Richard Howitt MEP is foreign affairs spokesperson for both the Labour Party and the Socialist and Democrat Group in the European Parliament and is a member of its joint parliamentary committee with the Turkish Parliament

As millions mourn the shooting of journalists in France, the European Parliament convening this week in Strasbourg today extended the fight for freedom of expression to legal threats, harassment and character assassination against free journalism in Turkey.

Indeed last weekend’s scenes reminded me of the hundreds of thousands who went on to the streets after the Turkish writer Hrant Dink was shot in 2007 and my deep regret that, despite the work of a foundation established by his widow, the situation in Turkey appears to have got worse not better in the intervening years.

A resolution voted for by MEPs was provoked by dawn police raids on newspapers and television stations in December that led to the arrest of 31 people, mainly journalists, on charges of terrorism – which carry some of the gravest sentences under the Turkish penal code.

Two of the leading journalists arrested openly admit sympathies for the US-based cleric Fethullah Gulen ,whose followers withdrew support from the country’s governing AKP party and whose so-called ‘movement’ does indeed deserve greater scrutiny.

Nevertheless reports suggest no evidence was presented of actual criminal intent against those arrested, with the crackdown fitting a pattern of legal harassment, smears and threats against those who provide political opposition to the government or who critically report on corruption allegations against it.

Our resolution also condemns the recent arrest of a Dutch journalist, demonstrating how foreign journalists are not exempt from attack.

Correspondents of The Economist, Der Spiegel and the New York Times in Turkey have all been threatened, with one CNN correspondent forced to flee the country after being accused of espionage.

Previous attempts to ban social media are also being revived in the country this week, in an apparent attempt to suppress reports Turkey’s intelligence organisation may have been implicated in the supply of arms to ISIS fighters in Syria.

As someone who is proud to call himself a friend of Turkey, and a keen proponent for the country’s accession to the EU, it is with a heavy heart I sign up to such criticisms.

However in negotiations I had to argue against opponents of the country seeking to use this latest incident to introduce wording that would have imposed immediate financial penalties against Turkey or put up new barriers in the membership negotiations.

I did so because politicians as well as journalists must not allow ourselves to be trapped in to self-censorship. On these arrests, it was our duty to speak out.

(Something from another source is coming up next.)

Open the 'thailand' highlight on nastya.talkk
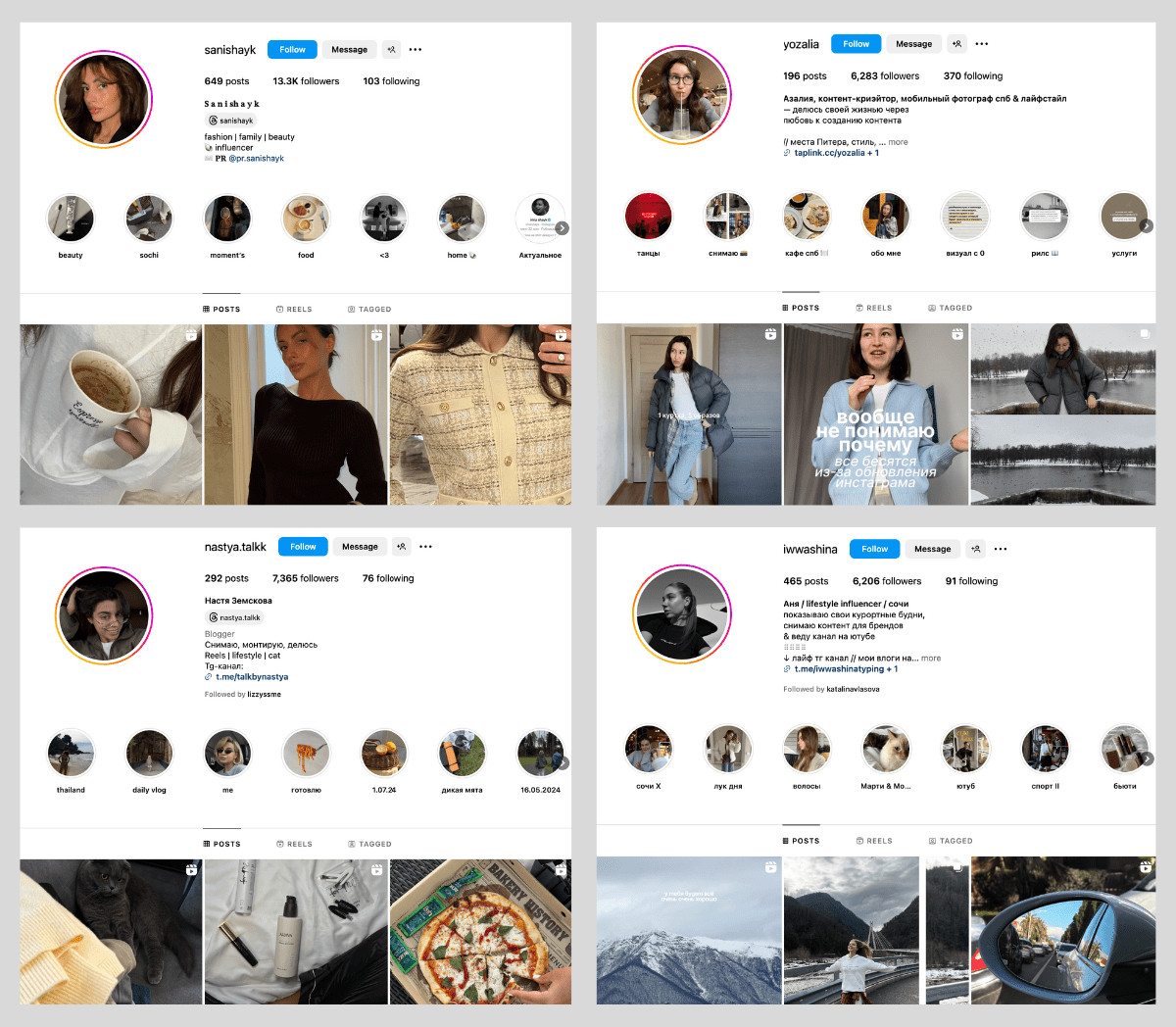1176x1027 pixels. 71,754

I am saddened explanations that the release of all but four of the journalists given to me and to my fellow MEPs by the Turkish representative in Strasbourg this week seemed wantonly to ignore the climate of fear and self-censorship which remains inflicted on the country’s press as a result.

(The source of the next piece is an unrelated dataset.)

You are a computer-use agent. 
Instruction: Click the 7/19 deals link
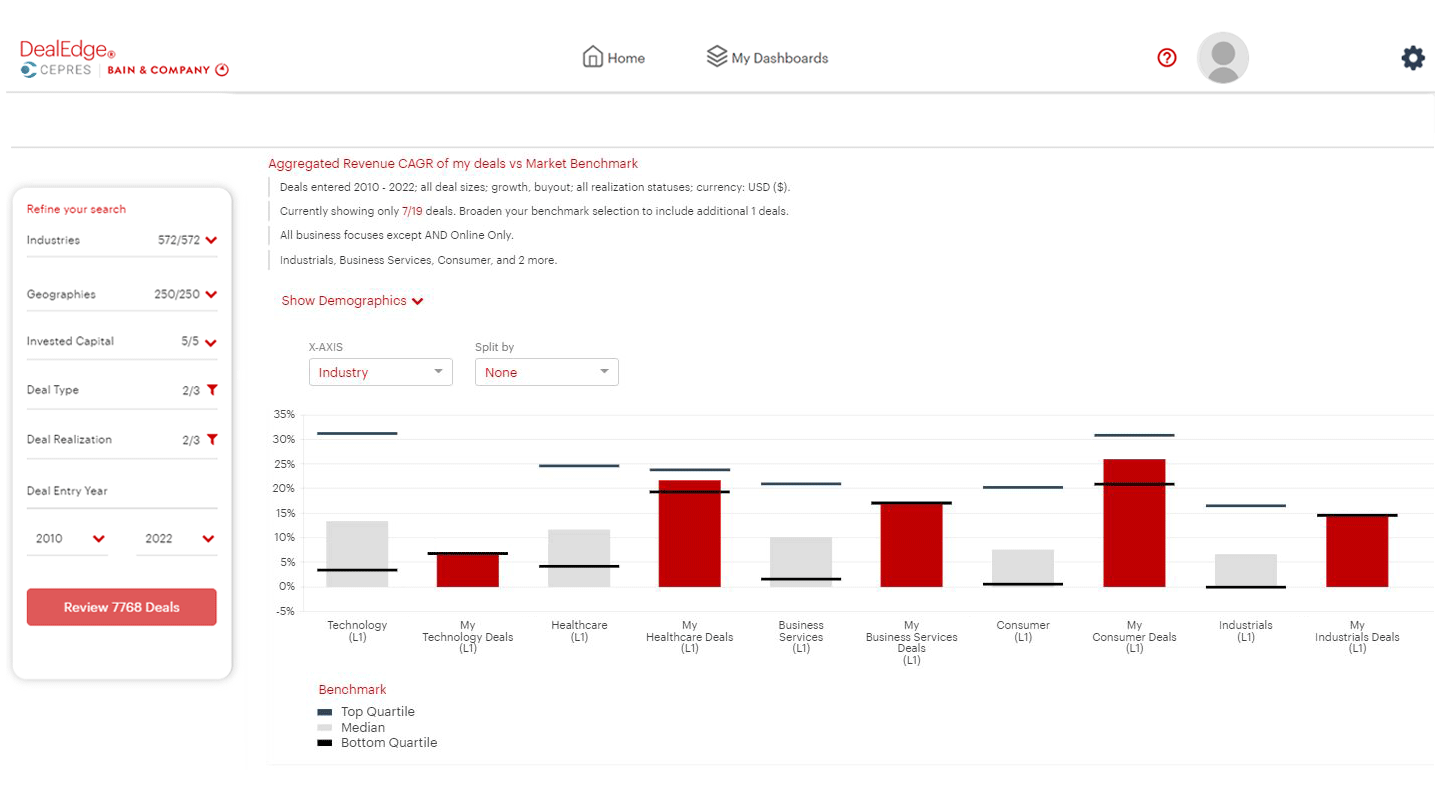(413, 211)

It is the blatant denials that undermine trust and confidence with those of us who want to support reform efforts in the country, and which one very senior EU official told me had led to “desperation” in the telephone calls between Brussels and Ankara which followed the arrests.

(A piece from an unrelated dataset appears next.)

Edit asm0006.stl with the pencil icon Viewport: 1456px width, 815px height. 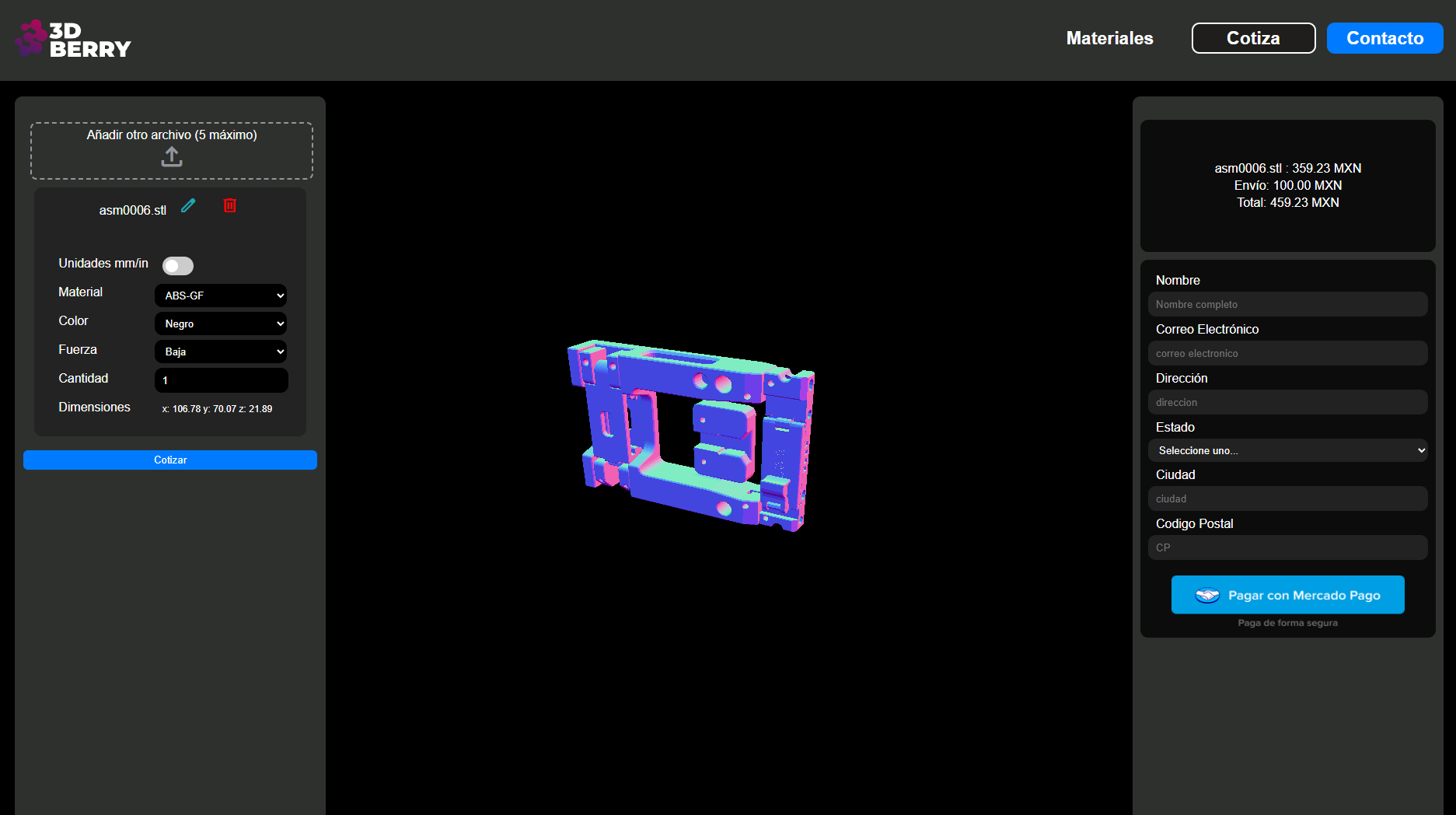[188, 206]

Meanwhile, former prime minister Recep Tayyip Erdoğan, now elected as the country’s president, reacted characteristically by telling a news conference: “Nowhere in Europe or in other countries is there a media that is as free as the press in Turkey.”

The sober truth is that Turkey ranks 154 out of 180 in press freedom according to the Reporters Without Borders index last year.

The annual survey by the Committee to Protect Journalists, published only last month, showed Turkey amongst the top ten countries in the world for imprisoning journalists, ranking alongside Azerbaijan, Iran and China.

However, Erdogan’s protestations must be put in to a context where he also rebuffed European criticisms of the arrests saying the EU should “mind its own business”, and last week when he was prepared to partly attribute the Charlie Hebdo terrorist attack to “Western hypocrisy”.

Today’s European Parliament vote ascribes that hypocrisy instead to the government in Ankara.

I wonder whether the Turkish press will fairly report even this?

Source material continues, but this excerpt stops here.